The concluding topic of the day was Convolution neural network.Convolutional Neural Networks (CNN) are biologically-inspired variants of MLPs. There has been amazing things done by the use of CS231n Convolutional Neural Networks for Visual Recognition.

There has been immense interest in topics like Large-scale Learning with SVM and Convolutional Nets for Generic Object Categorization, ImageNet Classification with Deep Convolutional Neural Networks, Convolutional Kernel Networks and how convolution networks can help generate text for images.
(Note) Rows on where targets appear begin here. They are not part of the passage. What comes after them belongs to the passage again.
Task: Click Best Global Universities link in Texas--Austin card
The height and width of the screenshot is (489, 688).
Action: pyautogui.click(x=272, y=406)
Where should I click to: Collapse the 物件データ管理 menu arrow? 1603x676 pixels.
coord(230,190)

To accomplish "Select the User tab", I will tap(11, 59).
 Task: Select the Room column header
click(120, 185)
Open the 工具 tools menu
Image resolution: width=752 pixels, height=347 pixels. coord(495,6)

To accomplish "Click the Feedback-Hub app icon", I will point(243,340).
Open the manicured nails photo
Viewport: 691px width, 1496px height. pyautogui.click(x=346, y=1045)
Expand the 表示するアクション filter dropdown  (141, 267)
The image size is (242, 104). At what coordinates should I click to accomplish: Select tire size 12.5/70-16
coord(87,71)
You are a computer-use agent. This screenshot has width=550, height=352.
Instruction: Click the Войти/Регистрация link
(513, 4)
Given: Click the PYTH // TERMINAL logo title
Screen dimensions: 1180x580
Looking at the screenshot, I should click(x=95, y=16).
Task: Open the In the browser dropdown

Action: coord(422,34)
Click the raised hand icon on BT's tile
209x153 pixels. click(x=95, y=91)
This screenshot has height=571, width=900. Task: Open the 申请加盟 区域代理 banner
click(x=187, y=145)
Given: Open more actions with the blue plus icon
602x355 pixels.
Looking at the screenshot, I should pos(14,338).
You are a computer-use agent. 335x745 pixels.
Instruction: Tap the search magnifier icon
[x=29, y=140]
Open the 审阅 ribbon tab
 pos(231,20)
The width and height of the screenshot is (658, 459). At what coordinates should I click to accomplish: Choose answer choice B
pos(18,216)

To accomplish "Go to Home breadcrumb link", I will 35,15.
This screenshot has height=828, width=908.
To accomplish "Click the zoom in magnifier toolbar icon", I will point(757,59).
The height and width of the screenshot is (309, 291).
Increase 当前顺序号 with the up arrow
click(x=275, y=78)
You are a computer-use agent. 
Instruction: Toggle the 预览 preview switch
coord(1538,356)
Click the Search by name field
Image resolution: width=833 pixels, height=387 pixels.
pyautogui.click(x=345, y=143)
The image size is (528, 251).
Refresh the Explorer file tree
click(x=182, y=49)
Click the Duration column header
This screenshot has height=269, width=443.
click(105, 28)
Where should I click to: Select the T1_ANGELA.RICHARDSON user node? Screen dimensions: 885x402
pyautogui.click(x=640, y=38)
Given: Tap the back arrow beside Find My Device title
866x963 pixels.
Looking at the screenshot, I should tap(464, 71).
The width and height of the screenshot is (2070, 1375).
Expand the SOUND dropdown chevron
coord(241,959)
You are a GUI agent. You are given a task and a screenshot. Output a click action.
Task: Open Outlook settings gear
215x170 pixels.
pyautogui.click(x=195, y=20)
Here are some of the relevant papers.

- CNN Features off-the-shelf: an Astounding Baseline for Recognition
- Text Understanding from Scratch
- END-TO-END TEXT RECOGNITION WITH CONVOLUTIONAL NEURAL NETWORKS
- Deep Convolutional Neural Networks for Sentiment Analysis of Short Texts
- Convolutional Neural Networks for Sentence Classification
- Visualizing and Understanding Convolutional Network
- Caffe Deep learning framework by the BVLC
- A picture is worth a thousand (coherent) words: building a natural description of images
- Show and Tell: A Neural Image Caption Generator
- Generating Text with Recurrent Neural Networks
- The Unreasonable Effectiveness of Recurrent Neural Networks
- Building Fast High-Performance Recognition Systems with Recurrent Neural Networks and LSTM
- LONG SHORT-TERM MEMORY
- Convolutional Neural Net Image Processor Link

Looking forward to tomorrow's class!